Suggest a crate: Inter-process 'multicast'?

#1

I use UDP multicast to have multiple consumer processes on a single host receive copies of the data from a producer on the same host – ‘tens’ of MB per second / ‘thousands’ of packets per second. This setup has some useful properties that I want:

  1. Broadcast messaging model
  2. Bounded queues
  3. Slow consumer looses data; does not cause problems for others
  4. Process isolation for each component

However, trying to make it more efficient would be good sport!

Is there are Rust crate that already supports an IPC model like this without sending everything via the kernel and copying all the data for each consumer process?

#2

Be careful what you wish for. “Avoiding copying” sounds nice, but the alternative in your circumstances is generally some kind of garbage-collection scheme and more cross-process synchronisation.

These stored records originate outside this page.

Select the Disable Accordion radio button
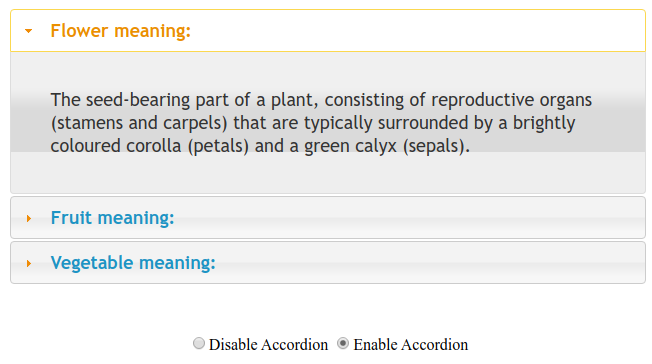Screen dimensions: 652x364 (199, 344)
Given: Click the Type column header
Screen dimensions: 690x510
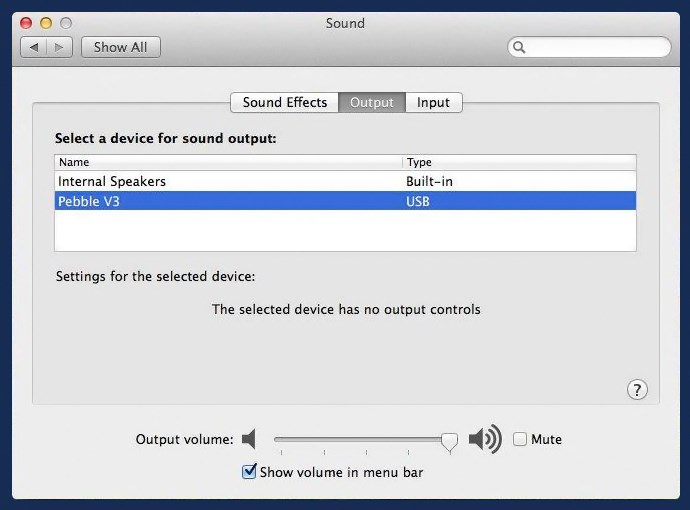Looking at the screenshot, I should coord(518,162).
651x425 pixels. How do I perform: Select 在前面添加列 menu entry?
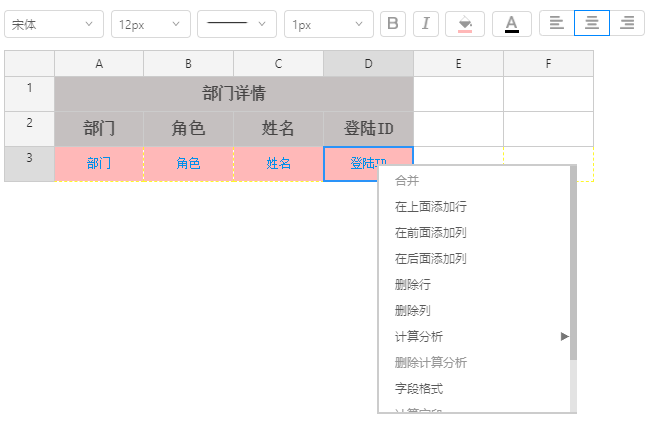pos(430,233)
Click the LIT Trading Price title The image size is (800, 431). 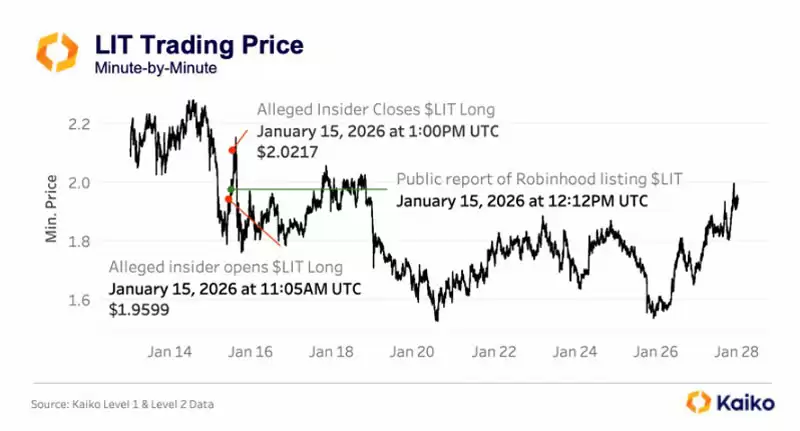click(x=199, y=45)
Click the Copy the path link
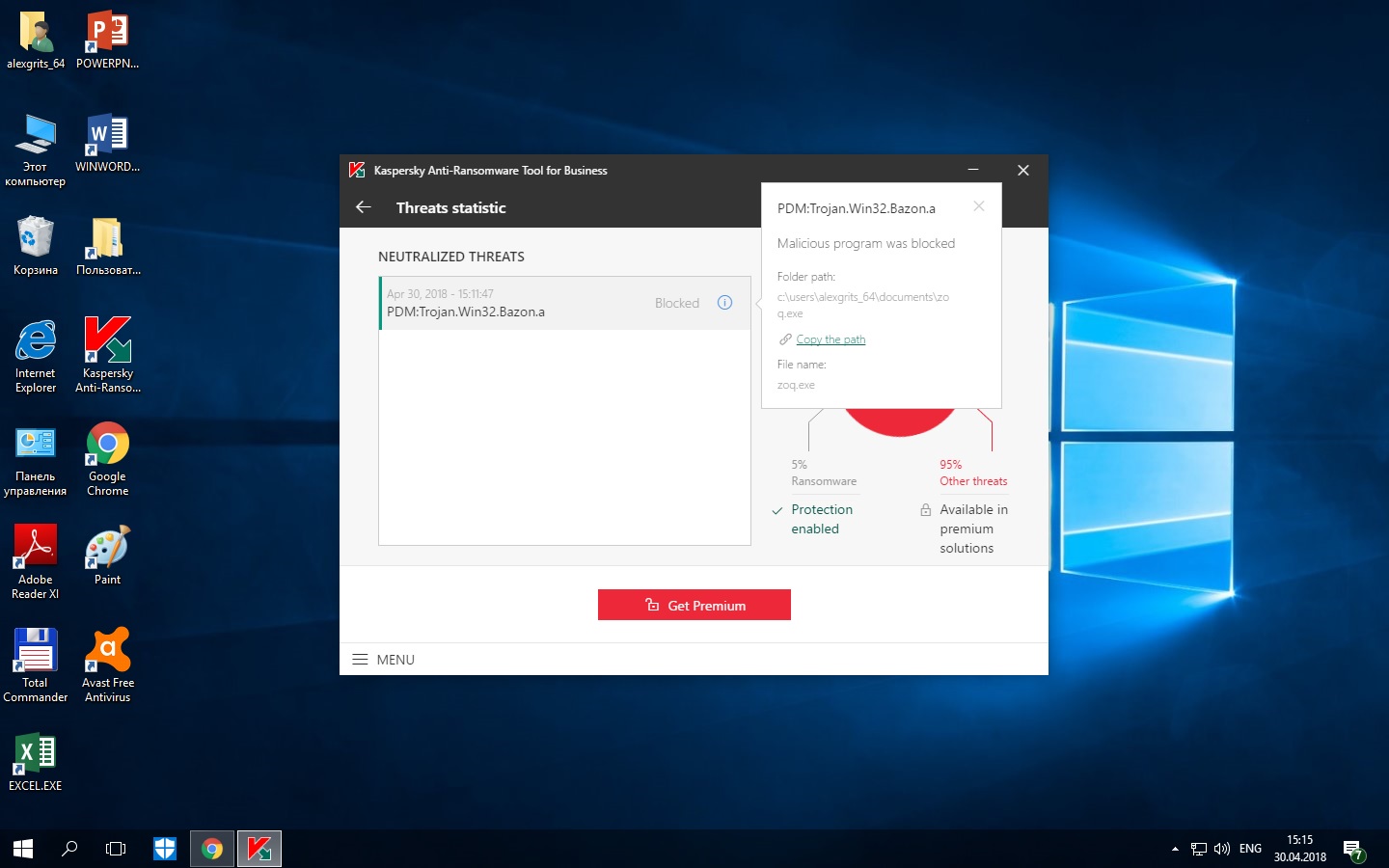 coord(830,339)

This might not be so bad, if the garbage collection scheme is just “keep the last N entries” in a circular buffer or similar. It should be quite feasible to do in a shared-memory segment, for example. I don’t have a specific recommendation for something that does exactly this, but this might give you some extra search terms.

I would look at the rust bindings to ZeroMQ as a good place to start, for more general solutions.

#3

It sounds like UDP multicast is the least bad solution here.

You could use pipes to let the kernel skip all the networking work and just copy data to an internal buffer the child process can read from, but that would require maintaining one pipe for each child process and may not end up being faster (n writes required for pipes, vs one UDP send).

There are also ways multiple processes on a Linux machine can share memory (e.g. mmap), but that sounds like a great way to introduce data races and soundness/safety issues (as @dcarosone alludes to).

Are there any other low-hanging fruit you could use for improving throughput? For example, you may be able to minimise the amount of data transmitted, use compression or a more efficient format, or write everything to disk so clients can process the data over time.